Task details:
Reproduce the items below, beginning at the line that contains "Open the FLOW" and stopping after the line that contains "will tap(620, 766).", and add -31 to every coordinate value in the answers.

Dataset extract:

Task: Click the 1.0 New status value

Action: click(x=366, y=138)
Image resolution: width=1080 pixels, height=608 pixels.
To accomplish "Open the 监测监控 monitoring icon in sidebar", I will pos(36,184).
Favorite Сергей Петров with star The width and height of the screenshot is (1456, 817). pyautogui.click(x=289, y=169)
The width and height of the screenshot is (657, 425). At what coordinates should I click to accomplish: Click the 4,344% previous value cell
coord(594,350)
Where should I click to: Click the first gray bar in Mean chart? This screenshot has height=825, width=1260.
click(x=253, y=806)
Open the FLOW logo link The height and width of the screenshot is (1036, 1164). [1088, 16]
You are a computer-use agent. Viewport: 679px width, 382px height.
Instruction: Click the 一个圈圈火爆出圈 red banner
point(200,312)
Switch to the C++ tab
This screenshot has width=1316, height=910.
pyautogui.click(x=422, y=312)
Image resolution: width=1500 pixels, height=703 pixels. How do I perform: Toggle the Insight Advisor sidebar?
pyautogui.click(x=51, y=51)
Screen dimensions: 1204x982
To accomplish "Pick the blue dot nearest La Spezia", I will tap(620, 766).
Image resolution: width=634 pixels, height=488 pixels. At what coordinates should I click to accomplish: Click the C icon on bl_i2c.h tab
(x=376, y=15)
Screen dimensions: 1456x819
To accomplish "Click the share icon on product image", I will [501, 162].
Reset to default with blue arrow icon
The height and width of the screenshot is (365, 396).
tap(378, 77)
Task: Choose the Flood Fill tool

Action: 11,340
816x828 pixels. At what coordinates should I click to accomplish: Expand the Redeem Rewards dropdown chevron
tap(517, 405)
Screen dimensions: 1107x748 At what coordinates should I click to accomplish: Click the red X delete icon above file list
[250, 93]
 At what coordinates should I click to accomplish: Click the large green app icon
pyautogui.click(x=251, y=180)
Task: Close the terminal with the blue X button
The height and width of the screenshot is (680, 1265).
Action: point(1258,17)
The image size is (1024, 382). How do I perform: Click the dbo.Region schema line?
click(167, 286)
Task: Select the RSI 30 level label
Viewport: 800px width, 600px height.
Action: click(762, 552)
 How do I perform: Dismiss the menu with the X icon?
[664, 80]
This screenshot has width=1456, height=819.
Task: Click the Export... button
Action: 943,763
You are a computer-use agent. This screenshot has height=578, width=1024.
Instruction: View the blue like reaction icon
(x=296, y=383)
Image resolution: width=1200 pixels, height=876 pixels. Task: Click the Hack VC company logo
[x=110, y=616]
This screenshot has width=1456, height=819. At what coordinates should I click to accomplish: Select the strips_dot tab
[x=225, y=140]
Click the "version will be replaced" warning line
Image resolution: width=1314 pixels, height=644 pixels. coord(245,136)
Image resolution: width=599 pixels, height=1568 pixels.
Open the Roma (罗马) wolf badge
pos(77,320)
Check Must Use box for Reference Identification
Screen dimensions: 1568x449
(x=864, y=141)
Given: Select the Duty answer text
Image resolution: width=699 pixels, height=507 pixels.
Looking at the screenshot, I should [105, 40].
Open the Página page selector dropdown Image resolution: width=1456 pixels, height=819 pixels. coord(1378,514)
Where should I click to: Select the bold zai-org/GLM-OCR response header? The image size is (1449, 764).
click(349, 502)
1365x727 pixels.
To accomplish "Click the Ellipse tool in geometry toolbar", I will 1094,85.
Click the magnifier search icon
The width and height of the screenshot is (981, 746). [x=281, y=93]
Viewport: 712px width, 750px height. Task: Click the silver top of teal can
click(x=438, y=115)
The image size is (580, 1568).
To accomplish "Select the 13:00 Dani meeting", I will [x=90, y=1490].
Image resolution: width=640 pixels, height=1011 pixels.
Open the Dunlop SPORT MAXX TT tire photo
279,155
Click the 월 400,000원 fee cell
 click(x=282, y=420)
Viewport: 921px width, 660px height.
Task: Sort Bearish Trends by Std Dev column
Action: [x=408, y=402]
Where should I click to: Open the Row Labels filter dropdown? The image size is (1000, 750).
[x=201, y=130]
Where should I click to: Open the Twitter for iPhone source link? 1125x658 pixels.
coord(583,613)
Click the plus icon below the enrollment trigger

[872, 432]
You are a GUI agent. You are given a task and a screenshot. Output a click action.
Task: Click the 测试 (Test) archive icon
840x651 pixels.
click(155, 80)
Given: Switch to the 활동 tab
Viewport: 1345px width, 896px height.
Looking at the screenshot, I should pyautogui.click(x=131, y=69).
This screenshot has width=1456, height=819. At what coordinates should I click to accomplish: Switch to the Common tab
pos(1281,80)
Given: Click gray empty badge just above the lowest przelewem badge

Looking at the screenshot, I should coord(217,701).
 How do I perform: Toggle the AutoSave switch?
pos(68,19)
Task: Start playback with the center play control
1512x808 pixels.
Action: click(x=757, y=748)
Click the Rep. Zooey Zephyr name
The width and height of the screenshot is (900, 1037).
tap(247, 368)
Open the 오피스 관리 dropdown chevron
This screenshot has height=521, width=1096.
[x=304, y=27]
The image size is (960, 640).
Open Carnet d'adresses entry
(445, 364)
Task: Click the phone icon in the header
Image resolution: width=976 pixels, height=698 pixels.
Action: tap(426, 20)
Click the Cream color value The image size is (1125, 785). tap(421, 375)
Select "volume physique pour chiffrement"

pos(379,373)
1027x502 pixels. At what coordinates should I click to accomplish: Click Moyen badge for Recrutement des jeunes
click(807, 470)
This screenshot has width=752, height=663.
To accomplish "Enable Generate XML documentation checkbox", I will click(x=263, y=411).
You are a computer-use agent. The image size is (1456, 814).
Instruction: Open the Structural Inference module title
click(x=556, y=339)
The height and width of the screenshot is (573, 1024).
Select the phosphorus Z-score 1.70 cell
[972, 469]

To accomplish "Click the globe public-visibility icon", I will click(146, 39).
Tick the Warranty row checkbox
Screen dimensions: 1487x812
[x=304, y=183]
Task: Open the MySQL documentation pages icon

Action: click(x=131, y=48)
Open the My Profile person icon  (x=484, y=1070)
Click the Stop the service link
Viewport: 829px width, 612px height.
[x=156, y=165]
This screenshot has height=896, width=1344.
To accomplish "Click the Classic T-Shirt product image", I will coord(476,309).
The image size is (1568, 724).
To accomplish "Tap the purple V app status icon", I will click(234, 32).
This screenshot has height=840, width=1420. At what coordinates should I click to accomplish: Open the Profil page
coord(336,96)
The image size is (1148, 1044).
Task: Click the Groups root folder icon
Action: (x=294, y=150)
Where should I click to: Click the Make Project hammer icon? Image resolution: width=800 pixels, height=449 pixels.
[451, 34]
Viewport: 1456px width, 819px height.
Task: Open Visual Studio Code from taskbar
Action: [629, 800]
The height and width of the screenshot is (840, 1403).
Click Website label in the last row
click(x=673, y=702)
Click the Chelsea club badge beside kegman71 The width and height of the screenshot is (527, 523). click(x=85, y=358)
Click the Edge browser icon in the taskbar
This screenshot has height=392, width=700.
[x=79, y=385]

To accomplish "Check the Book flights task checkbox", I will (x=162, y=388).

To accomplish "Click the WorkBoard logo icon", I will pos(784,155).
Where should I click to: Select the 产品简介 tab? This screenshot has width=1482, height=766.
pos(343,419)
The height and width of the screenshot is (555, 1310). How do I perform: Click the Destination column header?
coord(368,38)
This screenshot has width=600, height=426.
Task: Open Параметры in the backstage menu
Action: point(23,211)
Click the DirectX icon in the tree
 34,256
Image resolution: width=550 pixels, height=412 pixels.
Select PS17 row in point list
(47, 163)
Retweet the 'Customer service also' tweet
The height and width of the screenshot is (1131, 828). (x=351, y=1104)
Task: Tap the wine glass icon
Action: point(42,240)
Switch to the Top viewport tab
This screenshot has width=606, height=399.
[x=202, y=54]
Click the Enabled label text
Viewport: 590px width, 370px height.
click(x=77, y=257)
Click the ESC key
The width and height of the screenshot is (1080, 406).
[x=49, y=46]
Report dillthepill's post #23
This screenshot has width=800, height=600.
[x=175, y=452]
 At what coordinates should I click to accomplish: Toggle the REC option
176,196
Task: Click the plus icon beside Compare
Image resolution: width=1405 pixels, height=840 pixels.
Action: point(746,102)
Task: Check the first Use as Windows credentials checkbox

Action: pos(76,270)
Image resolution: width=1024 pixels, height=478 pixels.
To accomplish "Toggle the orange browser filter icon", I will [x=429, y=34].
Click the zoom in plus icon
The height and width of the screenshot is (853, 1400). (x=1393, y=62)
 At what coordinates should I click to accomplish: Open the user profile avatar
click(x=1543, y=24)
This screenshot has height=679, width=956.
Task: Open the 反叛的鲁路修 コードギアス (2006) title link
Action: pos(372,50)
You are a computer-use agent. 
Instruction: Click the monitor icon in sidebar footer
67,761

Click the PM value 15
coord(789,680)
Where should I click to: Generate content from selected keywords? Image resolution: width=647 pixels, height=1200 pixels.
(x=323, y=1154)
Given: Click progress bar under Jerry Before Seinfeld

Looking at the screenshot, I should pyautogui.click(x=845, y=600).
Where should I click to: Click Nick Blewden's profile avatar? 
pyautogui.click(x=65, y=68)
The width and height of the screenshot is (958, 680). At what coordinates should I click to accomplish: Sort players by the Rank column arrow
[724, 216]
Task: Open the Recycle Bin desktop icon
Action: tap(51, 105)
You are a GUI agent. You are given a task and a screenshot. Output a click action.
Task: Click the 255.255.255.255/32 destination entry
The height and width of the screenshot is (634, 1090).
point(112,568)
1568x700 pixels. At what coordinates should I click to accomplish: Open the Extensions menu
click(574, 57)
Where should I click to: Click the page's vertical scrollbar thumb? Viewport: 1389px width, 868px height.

Worked solution:
Open the FLOW logo link The height and width of the screenshot is (1036, 1164). [1057, -15]
You are a computer-use agent. Viewport: 679px width, 382px height.
Instruction: Click the 一个圈圈火爆出圈 red banner
point(169,281)
Switch to the C++ tab
This screenshot has width=1316, height=910.
pyautogui.click(x=391, y=281)
Image resolution: width=1500 pixels, height=703 pixels. How do I perform: Toggle the Insight Advisor sidebar?
pyautogui.click(x=20, y=20)
Screen dimensions: 1204x982
To accomplish "Pick the blue dot nearest La Spezia", I will tap(589, 735).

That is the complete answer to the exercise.